4. The apparatus according to claim 1, wherein

the second motive power transmission member has a ring-like outer shape with a gear formed in an outer-circumferential portion, and

the tool rotation mechanism includes a motor that rotates the second motive power transmission member via the gear.

5. The apparatus according to claim 1, wherein

the rotary table is provided with cam mechanisms that transmit, to each of the tool units, the driving force of the first motive power transmission member as a driving force for sliding all of the slide tool and the rotation tool attached to the rotary table.

6. The apparatus according to claim 5, wherein

the cam mechanisms are arranged radially with respect to a wire axis of the wire guide at equal intervals in a front face portion of the rotary table, and are provided in correspondence with tool attachment positions on the rotary table,

the slide tool unit has a slider to which the slide tool is attached and that slides in contact with an eccentric cam of a corresponding one of the cam mechanisms, and

a gear provided on a rotating shaft of the eccentric cam of each of the cam mechanisms meshes with a gear of the first motive power transmission member to rotate the eccentric cam, and the rotating eccentric cam comes into contact with the slider to slide the slide tool.

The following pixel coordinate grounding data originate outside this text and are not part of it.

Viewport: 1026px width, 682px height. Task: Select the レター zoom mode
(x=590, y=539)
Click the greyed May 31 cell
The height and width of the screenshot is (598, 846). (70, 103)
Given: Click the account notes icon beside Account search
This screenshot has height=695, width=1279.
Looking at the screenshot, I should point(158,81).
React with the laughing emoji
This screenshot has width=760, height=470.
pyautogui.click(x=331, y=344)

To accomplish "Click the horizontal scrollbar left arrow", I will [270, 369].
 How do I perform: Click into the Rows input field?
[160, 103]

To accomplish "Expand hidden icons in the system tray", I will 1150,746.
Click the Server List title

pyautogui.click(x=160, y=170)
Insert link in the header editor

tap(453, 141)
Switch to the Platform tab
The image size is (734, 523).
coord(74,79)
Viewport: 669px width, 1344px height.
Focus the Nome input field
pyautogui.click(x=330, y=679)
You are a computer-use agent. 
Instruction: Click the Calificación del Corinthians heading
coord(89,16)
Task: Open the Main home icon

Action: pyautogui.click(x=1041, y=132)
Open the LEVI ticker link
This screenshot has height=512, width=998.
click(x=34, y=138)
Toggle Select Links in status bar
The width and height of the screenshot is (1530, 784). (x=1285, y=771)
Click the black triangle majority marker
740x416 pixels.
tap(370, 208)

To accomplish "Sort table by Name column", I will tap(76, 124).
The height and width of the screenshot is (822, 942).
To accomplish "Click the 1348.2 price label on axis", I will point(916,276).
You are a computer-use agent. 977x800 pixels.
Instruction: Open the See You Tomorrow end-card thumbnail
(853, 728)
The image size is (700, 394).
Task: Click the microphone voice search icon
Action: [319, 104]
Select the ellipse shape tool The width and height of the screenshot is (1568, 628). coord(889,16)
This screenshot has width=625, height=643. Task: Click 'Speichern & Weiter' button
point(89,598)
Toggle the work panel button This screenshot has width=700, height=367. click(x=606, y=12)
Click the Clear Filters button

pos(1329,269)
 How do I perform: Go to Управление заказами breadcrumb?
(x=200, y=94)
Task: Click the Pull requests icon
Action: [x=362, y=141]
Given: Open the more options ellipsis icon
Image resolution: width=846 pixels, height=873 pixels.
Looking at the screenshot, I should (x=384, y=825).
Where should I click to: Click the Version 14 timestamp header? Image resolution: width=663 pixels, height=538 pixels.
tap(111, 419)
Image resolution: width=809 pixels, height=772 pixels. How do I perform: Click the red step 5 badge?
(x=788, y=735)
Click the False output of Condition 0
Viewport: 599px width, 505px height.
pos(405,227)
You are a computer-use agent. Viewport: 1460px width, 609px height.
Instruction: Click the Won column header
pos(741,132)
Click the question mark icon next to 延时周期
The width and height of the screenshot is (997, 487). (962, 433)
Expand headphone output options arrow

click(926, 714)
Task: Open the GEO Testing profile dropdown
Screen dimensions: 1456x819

7. The apparatus according to claim 1, wherein

the rotation tool unit includes a base member that rotatably supports a tool shaft to which the rotation tool is attached, and a first gear portion and a second gear portion that are rotatably supported by the base member, and

a gear of the second motive power transmission member meshes with a gear formed on a shaft of the first gear portion, and the second gear portion that meshes with the first gear portion rotates the tool shaft to rotate the rotation tools around the tool shaft.

8. The apparatus according to claim 7, wherein

the first gear portion and the second gear portion are bevel gears, and turns, by 90 degrees, a direction of a rotating shaft of the second motive power transmission member to transmit the driving force to the tool shaft.

9. The apparatus according to claim 7, wherein

the rotary table has a gear formed in an outer-circumferential portion, and has, in a front face portion, a hollow, disc-like outer shape to and from which the tool units of the tools can be attached and detached,

the second motive power transmission member is a ring gear in which two rows of gears are formed in an outer-circumferential portion, and

one of the two rows of gears meshes with the first gear portion.

10. The apparatus according to claim 1, further comprising:

a wire feeder that supports the wire guide and feeds the wire to the wire guide; and

a feeder moving mechanism that moves the wire feeder along a direction in which the wire is fed,

wherein the wire feeder is moved between a forming position at which the wire guide is located in the forming space and a retraction position at which the wire guide is retracted from the forming space.

11. The apparatus according to claim 10, wherein

the wire feeder includes a wire supply mechanism that supplies the wire, and a wire feeding mechanism that pulls the wire from the wire supply mechanism and feeds the wire to the wire guide, and

the feeder moving mechanism moves the wire feeder by a driving force of a servo motor.

12. The apparatus according to claim 10, wherein

the wire feeder feeds the wire without pivoting the wire around a wire axis.